=== Section Start ===
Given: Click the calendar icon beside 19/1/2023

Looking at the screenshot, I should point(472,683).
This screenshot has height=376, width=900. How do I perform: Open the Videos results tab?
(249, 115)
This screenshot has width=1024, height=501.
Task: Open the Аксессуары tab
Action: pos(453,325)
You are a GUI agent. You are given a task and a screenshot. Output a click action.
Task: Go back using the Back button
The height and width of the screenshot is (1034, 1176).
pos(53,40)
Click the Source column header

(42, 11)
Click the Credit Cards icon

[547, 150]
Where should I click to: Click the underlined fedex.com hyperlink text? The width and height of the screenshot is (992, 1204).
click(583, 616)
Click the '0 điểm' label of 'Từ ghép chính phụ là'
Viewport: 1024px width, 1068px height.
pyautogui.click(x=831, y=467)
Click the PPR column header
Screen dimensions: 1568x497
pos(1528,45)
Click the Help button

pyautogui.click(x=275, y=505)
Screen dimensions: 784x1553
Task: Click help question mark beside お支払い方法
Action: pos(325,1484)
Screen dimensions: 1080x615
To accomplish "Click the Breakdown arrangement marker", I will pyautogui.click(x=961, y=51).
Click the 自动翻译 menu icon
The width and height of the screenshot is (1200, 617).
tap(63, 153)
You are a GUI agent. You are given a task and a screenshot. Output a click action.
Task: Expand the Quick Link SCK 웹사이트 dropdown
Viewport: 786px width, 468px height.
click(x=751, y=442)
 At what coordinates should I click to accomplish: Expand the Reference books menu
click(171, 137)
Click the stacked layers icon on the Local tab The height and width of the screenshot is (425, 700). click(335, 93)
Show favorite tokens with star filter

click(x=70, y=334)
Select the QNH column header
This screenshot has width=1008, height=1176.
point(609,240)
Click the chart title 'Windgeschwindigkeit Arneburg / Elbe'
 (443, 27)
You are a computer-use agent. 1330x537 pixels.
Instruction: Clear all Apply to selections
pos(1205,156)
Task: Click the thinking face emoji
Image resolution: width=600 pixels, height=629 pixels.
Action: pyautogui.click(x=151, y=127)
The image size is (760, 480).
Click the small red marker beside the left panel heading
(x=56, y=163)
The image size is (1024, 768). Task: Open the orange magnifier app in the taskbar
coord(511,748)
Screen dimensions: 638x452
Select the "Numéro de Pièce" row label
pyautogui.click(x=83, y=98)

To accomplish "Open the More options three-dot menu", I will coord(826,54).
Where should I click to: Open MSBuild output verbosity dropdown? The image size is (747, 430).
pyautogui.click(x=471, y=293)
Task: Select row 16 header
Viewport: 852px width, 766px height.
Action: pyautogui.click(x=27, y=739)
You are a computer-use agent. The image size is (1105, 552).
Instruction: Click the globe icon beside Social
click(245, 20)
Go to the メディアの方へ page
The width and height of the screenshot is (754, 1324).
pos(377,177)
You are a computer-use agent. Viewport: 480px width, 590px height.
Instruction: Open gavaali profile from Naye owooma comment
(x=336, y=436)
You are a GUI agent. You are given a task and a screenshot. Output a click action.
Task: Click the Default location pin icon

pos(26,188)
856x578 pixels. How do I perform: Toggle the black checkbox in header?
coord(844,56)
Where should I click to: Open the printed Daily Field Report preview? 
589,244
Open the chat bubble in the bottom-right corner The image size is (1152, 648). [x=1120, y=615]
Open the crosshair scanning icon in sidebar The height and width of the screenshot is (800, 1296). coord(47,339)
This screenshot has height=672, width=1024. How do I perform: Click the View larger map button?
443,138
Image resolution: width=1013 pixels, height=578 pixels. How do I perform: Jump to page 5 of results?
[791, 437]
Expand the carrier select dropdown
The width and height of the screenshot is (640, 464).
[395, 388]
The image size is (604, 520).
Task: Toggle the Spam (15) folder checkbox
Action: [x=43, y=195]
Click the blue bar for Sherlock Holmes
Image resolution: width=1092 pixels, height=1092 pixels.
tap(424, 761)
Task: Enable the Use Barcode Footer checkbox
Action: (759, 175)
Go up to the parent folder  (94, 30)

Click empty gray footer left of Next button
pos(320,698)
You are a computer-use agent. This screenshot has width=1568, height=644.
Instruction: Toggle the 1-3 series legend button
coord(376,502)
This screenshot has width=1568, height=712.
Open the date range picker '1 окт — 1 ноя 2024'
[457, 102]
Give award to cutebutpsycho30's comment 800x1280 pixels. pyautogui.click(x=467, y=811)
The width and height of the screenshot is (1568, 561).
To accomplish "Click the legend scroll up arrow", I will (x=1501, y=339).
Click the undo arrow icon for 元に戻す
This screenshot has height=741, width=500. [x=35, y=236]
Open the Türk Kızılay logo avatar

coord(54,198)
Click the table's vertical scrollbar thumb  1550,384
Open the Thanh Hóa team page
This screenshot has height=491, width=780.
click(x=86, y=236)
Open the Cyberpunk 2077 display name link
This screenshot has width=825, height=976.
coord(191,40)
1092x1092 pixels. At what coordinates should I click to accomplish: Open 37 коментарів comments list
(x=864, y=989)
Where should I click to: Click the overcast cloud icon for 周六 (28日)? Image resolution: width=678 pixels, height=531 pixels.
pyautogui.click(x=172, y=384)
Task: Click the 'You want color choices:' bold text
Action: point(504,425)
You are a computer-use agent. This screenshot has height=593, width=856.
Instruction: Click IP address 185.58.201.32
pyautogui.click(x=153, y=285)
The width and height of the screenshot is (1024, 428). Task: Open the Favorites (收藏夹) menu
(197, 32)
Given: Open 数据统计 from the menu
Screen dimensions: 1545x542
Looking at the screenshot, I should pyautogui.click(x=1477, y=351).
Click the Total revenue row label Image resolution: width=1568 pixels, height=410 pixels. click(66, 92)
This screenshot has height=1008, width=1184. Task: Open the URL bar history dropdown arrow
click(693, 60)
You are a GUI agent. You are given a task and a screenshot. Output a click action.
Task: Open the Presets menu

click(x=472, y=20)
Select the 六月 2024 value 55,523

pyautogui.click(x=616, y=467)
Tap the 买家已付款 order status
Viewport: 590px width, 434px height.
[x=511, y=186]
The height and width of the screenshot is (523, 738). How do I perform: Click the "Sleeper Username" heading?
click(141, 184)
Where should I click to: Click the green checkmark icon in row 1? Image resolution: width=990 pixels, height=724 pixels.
=== Section End ===
→ Description of the task: Starting at the line that has "Where should I click to: Click the overcast" in the records above, restate word for word every line until the one that has "Given: Open 数据统计 from the menu", and include that one as well.

→ Result:
Where should I click to: Click the overcast cloud icon for 周六 (28日)? Image resolution: width=678 pixels, height=531 pixels.
pyautogui.click(x=172, y=384)
Task: Click the 'You want color choices:' bold text
Action: point(504,425)
You are a computer-use agent. This screenshot has height=593, width=856.
Instruction: Click IP address 185.58.201.32
pyautogui.click(x=153, y=285)
The width and height of the screenshot is (1024, 428). Task: Open the Favorites (收藏夹) menu
(197, 32)
Given: Open 数据统计 from the menu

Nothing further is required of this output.